Adventure as training for boys
Last week, the title of my article was ‘Jamaica’s receding shoreline and God’s mysteries’. The article was basically about being on a beach in Montego Bay in 1971 while on a cadet camp and noting that by 1992 the beach had been reclaimed by the sea. I had already graduated from Jamaica College and had not yet got my adult rank, but was invited by the commanding officer, the late Colonel Robert Allen (then Captain Allen), to be a participant.
Captain Allen received a phone call that the Third Jamaica Regiment of the Jamaica Defence Force (JDF) in Montego Bay had withdrawn permission for use of their campsite, but he decided to have the camp anyway. While the cadets were on the train heading to Montego Bay, Captain Allen was in Montego Bay seeking a replacement campsite. Could he have gone on a camp without knowing where the cadets were going to stay overnight today as there are now female cadets? Of course not!
The majority in a vote among cadet commissioned officers voted to include girls in the cadets in 1983. Since then, there has been a ‘watering down’ of certain aspects of cadet training to accommodate the girls. It cannot be the same training in terms of adventure, because that is unnatural to girls. But boys need rough and tough adventure as part of their development, such as sleeping on the road, if necessary, because there is no campsite. But the avenues for boys to achieve this are diminishing with each passing day.
Last week I stated that the then training major (now deceased) was adamant that the cadets be on parade at Up Park Camp on National Heroes Day, as was customary in those days. Captain Allen, however, went ahead with the Montego Bay camp that he had been planning for seven years. The training major admitted after the camp that it was he who communicated with JDF in Montego Bay to withdraw permission. The ‘diplomatic’ reason given to Captain Allen was that the roof was leaking — as if roof leaks were a good reason to cancel a cadet camp.

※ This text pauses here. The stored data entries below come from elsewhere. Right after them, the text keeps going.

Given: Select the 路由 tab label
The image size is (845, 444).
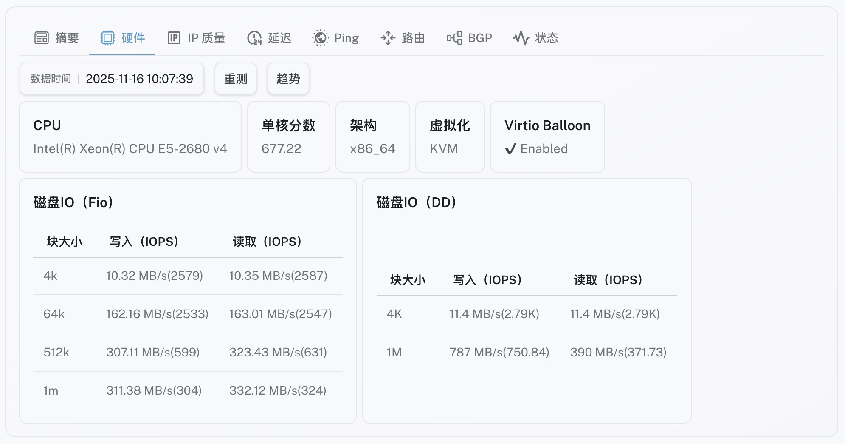Looking at the screenshot, I should coord(413,38).
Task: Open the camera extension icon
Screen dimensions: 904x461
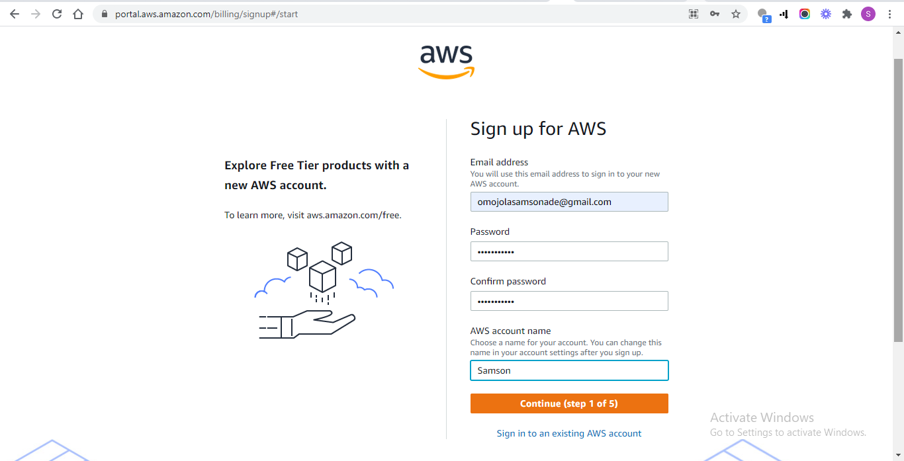Action: (805, 13)
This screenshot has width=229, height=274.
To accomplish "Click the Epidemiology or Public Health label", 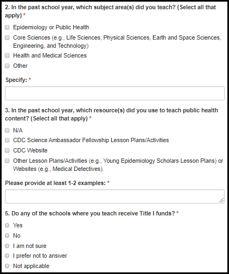I will click(x=51, y=27).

I inadvertently omitted to state that I was told by Captain Allen not to tell anyone, not even the sergeant major, that permission to use the JDF campsite in Montego Bay had been withdrawn. Naturally, Captain Allen would have been concerned that if the boys knew before that we did not know where the camp would be located, if held at all, many would have returned home. Can you imagine the pandemonium if the cadets had been informed immediately? Many would have left Jamaica College the Thursday evening and gone home. I drove to Montego Bay with Captain Allen, but could not ask any questions in front of the other cadet and the camp cook because I would have revealed what I should not. Some who were cadets on that camp perhaps only learnt this past week, nearly 44 years later, why we went to Cornwall instead of the JDF campsite in Montego Bay.
Readers, if you were Captain Allen, would you have gone ahead with your plans, or would you have sent the boys home immediately on learning that the campsite in Montego Bay was not available? There is no correct answer, as people differ. What I will state, though, is that there seems to be a lack of zeal and sense of adventure in our society today, so I imagine that many would argue that it would be the responsible thing to cancel at that point.
When I mention a lack of courageousness today, I am not talking about plain stupidity. For example, up to the 1970s, drivers of all sorts of motor vehicles would drive fast along the coast road in Montego Bay before the aeroplanes landed. Many are the stories of daringness when the coast road went around the Donald Sangster International Airport in Montego Bay. Was it true that pilots feared landing at Montego Bay for that reason? Eventually the road was blocked off, which is why for 21 years I never saw the beach we went to in 1971, that by 1992 was under water, as we now enter Montego Bay by another route. Intelligent bravery is what I mean by daring and zeal.
With girls in the cadet units today, the commanding officer would definitely have to cancel such a camp in the circumstances given. It would be grossly irresponsible to do otherwise. And this is where the boys have been victimised. Adventure is naturally very important to boys’ development, but today boys are not allowed to be adventurous in this respect because the girls hold them back — the tomboys among them notwithstanding. This is definitely one reason out of many our boys are growing soft.
And it is definitely a reason there is a need for more boys-only activities. Not even the conscious women in our society like to see the girls crowding out the boys in such a way that they cannot grow like boys. The last part of the final verse of my song Man fi look like man (which only Mutabaruka plays on radio) is: “We really need to have programmes for boys to act like men. So come forward men with show-grams, teach boys more things than 10.”